WRITTEN EXERCISE 1: In the passage below, rewrite the paragraph beginning "For those who read this and think I'm nuts" as a short list, keeping its main facts.
— begin EXCERPTED PASSAGE —
I'd like to extend some of George's comments.

Verisign's attempt at Sitefinder is another great example of the ignorance of 
this report, as well as the subcontracted wilding carding of the .CM registry.

George lists a number of domains and their "secondary market" sales prices. But 
this masks *WHY* those prices are what they are.

Simply put, if Versign could raise it's renewal fees to $10 million per year it 
would ... And the the entire worlds traffic, and it's monitization, would be 
purely Versign's. The result would not be lawsuits, it would be the end of 
ICANN as coperations got together and split the root, as I-DNS is doing now 
with IDN TLDs, and as NEW.NET did (I was on AT&T at the time who had entered 
the NEW.NET into the AT&T DNS so no plugins were required).

For those who read this and think I'm nuts, let me also remaind you of 
Microsoft, and the largest ISPs of today, and how they are doing all they can 
to rid the registries of as many registrations as they can ... So that 
Microsoft's Internet Explorer can capture the query, and send it to Microsoft's 
backend for monitizing, and ISP's do the same thing on what they consider 
"their private network".

Why is it that Microsoft, and ISP, so shamelessly *MONITIZE* the very domains 
that they used the legal system to eliminate from the registry? And used 
minitization as the basis of the legal case ... Why is this conflict of 
interest allways missing for these "official reports"? Perhaps it has to do 
with the authors having no first hand knowledge of the industry of which they 
are about to change? .... The conflict of interest that they somehow see as 

So I still sound nuts? Well what would larger firms think if Versign "just"
— end EXCERPTED PASSAGE —
— begin RECORDS FOR THIS EXERCISE —
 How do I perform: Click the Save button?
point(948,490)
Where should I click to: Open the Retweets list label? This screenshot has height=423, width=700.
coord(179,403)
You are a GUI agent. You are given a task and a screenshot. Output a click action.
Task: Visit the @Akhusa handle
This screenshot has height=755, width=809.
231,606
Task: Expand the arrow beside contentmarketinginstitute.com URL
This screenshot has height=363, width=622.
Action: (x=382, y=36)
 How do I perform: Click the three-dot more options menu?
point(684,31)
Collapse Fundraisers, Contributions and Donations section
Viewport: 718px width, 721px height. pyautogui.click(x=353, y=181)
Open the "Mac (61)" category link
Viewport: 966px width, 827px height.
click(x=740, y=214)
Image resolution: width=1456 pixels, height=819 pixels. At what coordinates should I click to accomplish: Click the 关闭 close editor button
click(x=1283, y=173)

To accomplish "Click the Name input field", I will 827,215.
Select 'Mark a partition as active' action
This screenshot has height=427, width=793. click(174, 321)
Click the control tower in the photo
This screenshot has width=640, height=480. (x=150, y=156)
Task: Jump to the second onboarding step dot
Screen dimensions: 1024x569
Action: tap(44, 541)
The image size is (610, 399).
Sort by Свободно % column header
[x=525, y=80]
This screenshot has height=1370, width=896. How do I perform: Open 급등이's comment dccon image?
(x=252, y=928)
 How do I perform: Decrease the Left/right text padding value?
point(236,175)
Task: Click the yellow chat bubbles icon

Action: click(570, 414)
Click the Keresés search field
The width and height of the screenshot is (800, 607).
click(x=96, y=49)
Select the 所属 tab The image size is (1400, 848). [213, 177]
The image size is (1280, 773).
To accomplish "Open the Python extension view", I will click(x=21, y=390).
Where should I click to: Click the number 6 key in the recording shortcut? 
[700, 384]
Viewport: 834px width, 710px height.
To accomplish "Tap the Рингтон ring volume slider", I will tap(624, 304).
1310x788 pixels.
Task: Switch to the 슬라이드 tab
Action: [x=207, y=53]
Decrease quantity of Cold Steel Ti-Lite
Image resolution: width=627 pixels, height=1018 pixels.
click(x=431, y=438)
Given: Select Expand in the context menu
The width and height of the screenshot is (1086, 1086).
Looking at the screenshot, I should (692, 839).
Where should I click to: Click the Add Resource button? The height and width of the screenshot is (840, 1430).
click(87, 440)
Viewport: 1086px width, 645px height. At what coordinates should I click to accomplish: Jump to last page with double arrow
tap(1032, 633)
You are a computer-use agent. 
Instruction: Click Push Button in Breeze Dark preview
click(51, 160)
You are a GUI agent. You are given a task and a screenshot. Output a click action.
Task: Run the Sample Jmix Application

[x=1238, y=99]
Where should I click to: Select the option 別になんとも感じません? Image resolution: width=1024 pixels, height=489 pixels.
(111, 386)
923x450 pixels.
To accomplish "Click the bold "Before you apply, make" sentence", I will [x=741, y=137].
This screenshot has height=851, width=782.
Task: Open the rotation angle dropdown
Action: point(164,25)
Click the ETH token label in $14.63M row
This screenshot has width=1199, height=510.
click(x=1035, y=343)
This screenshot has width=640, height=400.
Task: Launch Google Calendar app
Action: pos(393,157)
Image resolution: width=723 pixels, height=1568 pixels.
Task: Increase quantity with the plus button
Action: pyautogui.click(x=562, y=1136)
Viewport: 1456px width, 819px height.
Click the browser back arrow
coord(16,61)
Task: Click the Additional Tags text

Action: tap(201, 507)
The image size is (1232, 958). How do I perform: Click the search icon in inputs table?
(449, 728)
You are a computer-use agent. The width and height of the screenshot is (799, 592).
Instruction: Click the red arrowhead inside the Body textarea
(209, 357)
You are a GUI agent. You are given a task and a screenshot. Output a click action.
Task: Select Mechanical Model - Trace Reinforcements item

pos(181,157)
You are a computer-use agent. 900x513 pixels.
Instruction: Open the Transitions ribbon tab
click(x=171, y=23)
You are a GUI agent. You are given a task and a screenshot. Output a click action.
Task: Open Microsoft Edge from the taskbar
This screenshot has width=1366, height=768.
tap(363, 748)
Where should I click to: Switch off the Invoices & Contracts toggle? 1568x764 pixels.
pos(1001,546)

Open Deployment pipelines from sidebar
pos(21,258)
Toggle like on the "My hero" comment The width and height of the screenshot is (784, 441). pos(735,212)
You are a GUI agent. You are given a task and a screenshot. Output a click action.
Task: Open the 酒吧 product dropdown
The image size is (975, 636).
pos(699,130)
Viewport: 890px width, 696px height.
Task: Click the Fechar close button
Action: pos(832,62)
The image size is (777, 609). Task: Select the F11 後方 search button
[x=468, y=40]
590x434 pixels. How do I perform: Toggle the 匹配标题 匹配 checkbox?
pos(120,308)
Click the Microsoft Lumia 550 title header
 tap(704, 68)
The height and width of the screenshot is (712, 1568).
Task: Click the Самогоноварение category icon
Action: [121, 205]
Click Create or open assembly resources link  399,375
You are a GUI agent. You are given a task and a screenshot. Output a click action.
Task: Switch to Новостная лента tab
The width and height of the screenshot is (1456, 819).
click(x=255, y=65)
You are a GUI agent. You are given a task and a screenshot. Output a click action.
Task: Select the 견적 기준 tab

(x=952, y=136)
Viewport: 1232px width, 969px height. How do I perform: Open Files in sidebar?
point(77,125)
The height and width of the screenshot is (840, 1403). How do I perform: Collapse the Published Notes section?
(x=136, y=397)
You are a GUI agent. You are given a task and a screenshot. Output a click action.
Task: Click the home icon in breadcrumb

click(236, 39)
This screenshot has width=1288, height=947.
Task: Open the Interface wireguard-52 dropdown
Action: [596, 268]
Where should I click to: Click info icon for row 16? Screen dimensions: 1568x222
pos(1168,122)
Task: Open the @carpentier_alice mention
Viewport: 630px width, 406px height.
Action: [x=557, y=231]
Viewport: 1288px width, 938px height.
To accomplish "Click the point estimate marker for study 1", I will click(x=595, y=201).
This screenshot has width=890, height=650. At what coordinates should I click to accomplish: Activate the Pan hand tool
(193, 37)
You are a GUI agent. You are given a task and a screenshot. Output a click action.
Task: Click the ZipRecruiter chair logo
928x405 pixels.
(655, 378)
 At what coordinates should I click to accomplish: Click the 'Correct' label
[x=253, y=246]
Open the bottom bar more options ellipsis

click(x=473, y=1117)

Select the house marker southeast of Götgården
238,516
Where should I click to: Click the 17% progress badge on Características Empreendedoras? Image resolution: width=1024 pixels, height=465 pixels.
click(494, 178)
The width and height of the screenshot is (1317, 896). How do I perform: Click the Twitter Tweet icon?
— end RECORDS FOR THIS EXERCISE —
WRITTEN EXERCISE 2: Reproduce the lines of the entries starting at the line that contains "You are a computer-use agent. The" and ending at the line that contains "click(x=171, y=23)", with each line unchanged.

SOLUTION 1:
- Microsoft and today's largest ISPs are doing all they can to rid the registries of as many registrations as possible.
- The aim is for Microsoft's Internet Explorer to capture the query and send it to Microsoft's backend for monetizing.
- ISPs do the same thing on what they consider "their private network."

SOLUTION 2:
You are a computer-use agent. The width and height of the screenshot is (799, 592).
Instruction: Click the red arrowhead inside the Body textarea
(209, 357)
You are a GUI agent. You are given a task and a screenshot. Output a click action.
Task: Select Mechanical Model - Trace Reinforcements item

pos(181,157)
You are a computer-use agent. 900x513 pixels.
Instruction: Open the Transitions ribbon tab
click(x=171, y=23)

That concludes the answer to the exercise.